_Prompt_. In the listing below, find the line that contains "Screen dimensions: 876x493" and the line that contains "Toggle fullscreen mode". Quote both and every line between them, exactly, and nothing more.
==*==
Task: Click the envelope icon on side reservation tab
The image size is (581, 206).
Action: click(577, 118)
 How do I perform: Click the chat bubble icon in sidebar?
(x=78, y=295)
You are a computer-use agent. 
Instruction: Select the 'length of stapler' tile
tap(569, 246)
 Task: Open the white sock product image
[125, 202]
==*==
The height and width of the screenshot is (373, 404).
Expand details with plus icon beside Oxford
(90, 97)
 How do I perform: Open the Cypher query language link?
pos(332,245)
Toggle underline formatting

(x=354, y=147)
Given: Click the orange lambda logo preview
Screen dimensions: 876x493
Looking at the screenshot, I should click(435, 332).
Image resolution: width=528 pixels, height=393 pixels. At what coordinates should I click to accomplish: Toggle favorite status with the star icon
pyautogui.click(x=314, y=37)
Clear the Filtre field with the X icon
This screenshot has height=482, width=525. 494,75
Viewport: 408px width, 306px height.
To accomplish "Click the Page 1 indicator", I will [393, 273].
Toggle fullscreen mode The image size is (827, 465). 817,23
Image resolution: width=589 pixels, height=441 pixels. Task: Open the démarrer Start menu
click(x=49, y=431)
==*==
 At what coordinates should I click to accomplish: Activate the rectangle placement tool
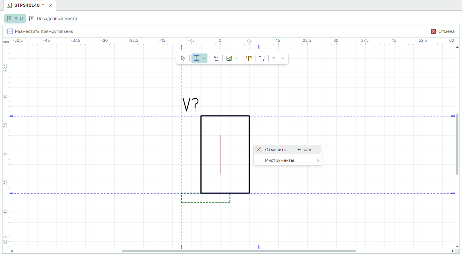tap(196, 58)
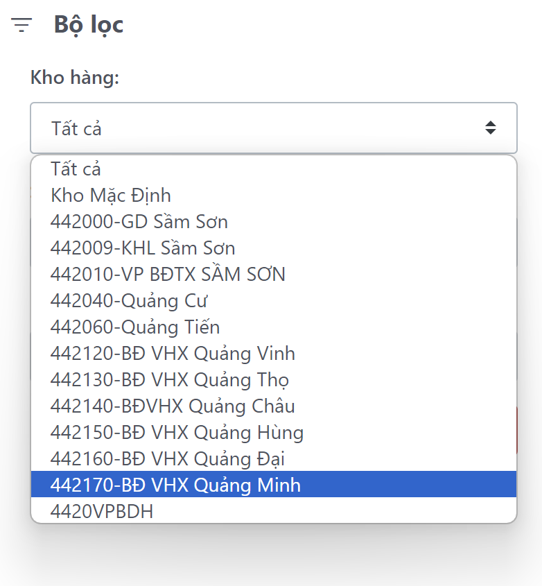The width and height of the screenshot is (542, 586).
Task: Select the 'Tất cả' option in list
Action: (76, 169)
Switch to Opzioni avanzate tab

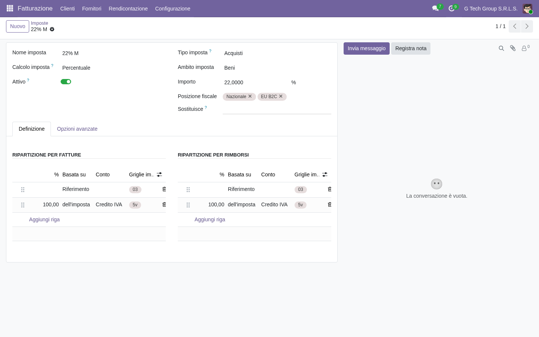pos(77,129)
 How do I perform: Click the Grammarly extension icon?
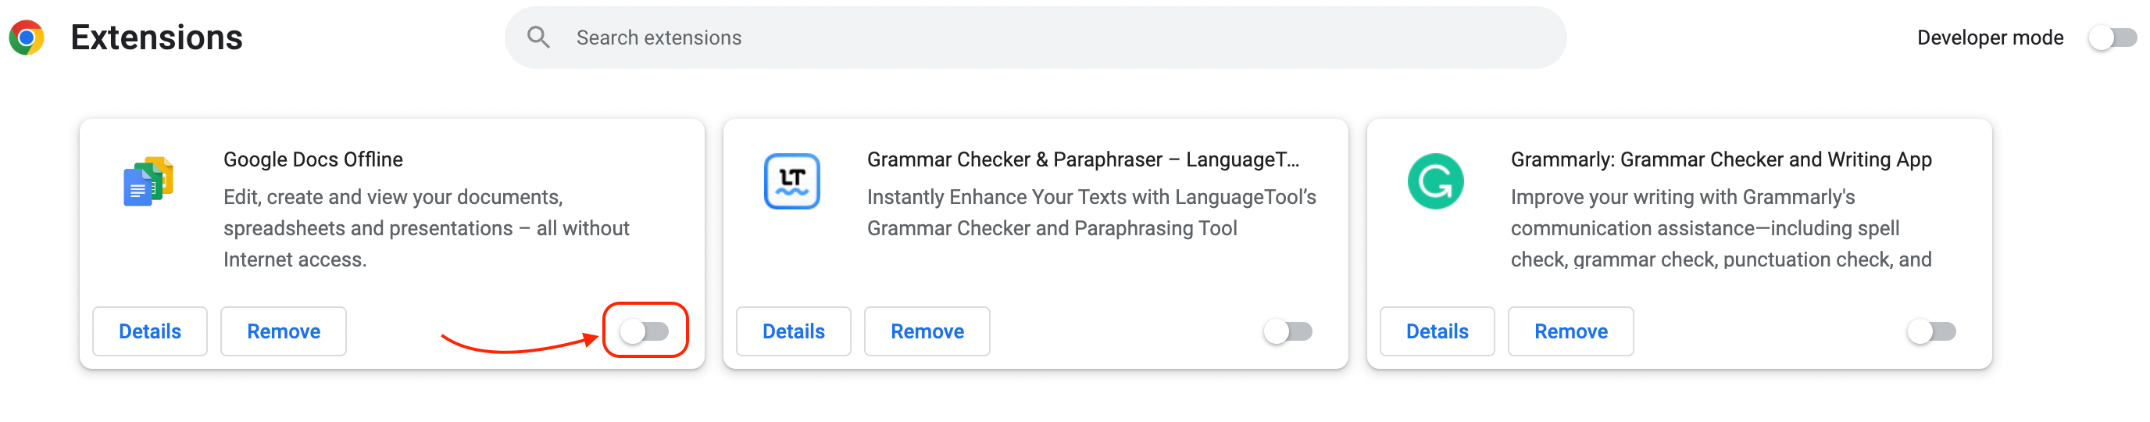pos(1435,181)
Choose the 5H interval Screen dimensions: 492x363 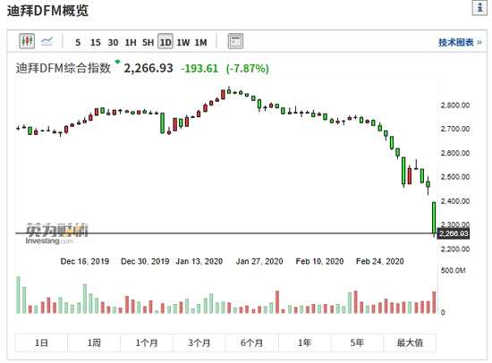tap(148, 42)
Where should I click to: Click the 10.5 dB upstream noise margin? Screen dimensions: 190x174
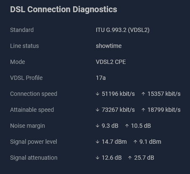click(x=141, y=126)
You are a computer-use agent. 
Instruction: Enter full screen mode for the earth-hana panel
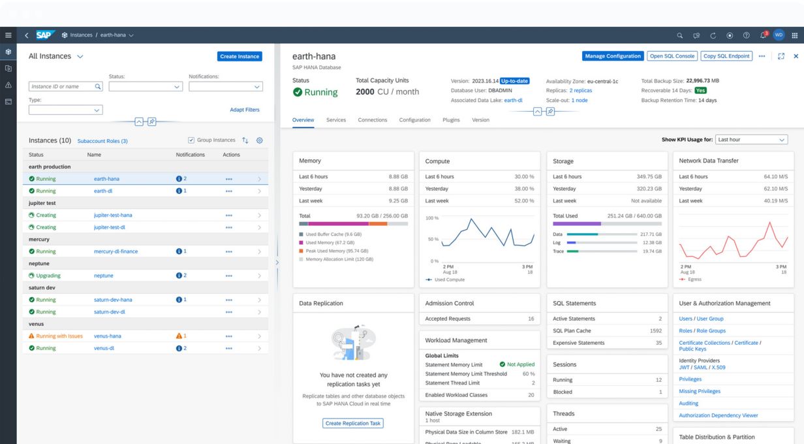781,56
==*==
_Response_.
Screen dimensions: 876x493
Looking at the screenshot, I should click(435, 332).
Image resolution: width=528 pixels, height=393 pixels. At what coordinates should I click to accomplish: Toggle favorite status with the star icon
pyautogui.click(x=314, y=37)
Clear the Filtre field with the X icon
This screenshot has height=482, width=525. 494,75
Viewport: 408px width, 306px height.
To accomplish "Click the Page 1 indicator", I will [393, 273].
Toggle fullscreen mode The image size is (827, 465). 817,23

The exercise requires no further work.